Sainsbury’s Supermarket Buying Media Vault To Launch Digital Content Retail

J. Sainsbury’s is spending £1 ($1.56) million to buy Global Media Vault, a white-label digital entertainment distribution vendor, to power its launch in to online content retailing.

The UK supermarket says the acquisition will be used to add digital content to Sainsbury’s Entertainment, the site it launched in November 2010 to sell CDs, DVDs and books.

“Customers will soon be able to buy, rent or stream content from Sainsbury’s,” the chain’s group development director Luke Jensen says (release).

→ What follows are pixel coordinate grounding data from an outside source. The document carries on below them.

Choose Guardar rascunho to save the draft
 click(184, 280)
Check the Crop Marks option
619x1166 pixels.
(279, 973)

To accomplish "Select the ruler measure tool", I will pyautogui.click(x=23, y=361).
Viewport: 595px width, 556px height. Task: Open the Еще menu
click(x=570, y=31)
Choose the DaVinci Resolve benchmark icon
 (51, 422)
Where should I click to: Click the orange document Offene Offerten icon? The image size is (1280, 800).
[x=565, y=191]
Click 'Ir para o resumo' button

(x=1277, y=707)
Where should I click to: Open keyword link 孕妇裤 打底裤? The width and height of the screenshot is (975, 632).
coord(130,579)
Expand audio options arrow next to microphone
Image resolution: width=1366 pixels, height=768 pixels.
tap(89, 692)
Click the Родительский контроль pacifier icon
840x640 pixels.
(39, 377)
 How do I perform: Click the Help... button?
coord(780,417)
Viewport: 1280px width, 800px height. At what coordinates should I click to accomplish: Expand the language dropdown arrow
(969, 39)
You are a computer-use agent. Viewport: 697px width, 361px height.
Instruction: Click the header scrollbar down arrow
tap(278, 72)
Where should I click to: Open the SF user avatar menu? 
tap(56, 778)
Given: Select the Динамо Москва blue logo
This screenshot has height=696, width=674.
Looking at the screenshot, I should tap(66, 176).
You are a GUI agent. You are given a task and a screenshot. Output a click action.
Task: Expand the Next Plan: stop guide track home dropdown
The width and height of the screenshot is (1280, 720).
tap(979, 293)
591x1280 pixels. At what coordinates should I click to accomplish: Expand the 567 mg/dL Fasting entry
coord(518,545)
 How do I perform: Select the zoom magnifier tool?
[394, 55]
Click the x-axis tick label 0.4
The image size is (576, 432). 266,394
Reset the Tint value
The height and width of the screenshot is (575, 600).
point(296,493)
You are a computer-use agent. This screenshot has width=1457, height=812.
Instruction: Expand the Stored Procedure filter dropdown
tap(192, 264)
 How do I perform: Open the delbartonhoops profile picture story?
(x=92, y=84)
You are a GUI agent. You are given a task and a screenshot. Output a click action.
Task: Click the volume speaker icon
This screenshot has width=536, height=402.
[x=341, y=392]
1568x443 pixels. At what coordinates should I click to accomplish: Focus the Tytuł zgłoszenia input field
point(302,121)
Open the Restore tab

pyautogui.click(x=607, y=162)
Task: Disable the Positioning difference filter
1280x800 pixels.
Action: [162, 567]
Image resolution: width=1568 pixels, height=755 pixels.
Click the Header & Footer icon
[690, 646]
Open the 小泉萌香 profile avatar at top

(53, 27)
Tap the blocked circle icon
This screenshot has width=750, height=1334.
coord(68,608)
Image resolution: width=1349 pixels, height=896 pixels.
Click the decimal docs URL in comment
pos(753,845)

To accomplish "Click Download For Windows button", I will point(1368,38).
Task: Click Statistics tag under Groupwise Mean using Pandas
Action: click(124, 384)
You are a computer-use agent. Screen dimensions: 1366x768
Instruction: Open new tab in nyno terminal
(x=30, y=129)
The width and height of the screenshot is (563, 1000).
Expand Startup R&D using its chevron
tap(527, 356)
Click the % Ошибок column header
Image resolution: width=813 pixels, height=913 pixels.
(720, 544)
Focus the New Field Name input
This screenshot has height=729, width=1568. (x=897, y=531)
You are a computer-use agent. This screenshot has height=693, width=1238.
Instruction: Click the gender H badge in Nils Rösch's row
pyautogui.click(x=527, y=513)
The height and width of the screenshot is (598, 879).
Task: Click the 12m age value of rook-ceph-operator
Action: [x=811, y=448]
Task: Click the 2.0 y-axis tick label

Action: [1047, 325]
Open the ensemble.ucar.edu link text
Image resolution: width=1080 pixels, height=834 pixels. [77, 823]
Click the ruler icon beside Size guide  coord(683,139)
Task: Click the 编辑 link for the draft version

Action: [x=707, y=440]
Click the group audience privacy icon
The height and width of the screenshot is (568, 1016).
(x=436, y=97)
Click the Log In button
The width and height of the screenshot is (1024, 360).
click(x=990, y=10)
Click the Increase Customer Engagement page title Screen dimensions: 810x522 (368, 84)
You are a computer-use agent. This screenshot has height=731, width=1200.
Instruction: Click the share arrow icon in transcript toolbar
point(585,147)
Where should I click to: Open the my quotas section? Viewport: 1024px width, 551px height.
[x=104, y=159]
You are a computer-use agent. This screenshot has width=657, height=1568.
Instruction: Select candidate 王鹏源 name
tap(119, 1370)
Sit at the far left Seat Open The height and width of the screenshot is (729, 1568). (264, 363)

“The acquisition also represents a significant time saving when compared to building a platform from scratch ourselves.”

This is basically the same strategy as Tesco Entertainment, to which Sainsbury’s is playing catch-up.

There is much in common here with…

  • HMV’s acquisition of half of 7digital, which it did to secure its digital retail strategy in-house
  • Tesco’s purchase of 80 percent of online movie renter Blinkbox, which it did to offer a movie service on connected TVs
  • Amazon’s acquisition of Lovefilm

Sainsbury’s is apparently two-year-old Media Vault’s primary customer, but there are no fruits of that labour yet on Sainsbury’s Entertainment. It holds over three million songs, films and games (out of about nine million songs that have ever been digitised).

7digital, meanwhile, is opening up its virtual shop in the Asia-Pacific region, with stores opening in Australia, New Zealand, Malaysia and Singapore, taking it up to 37 local stores worldwide.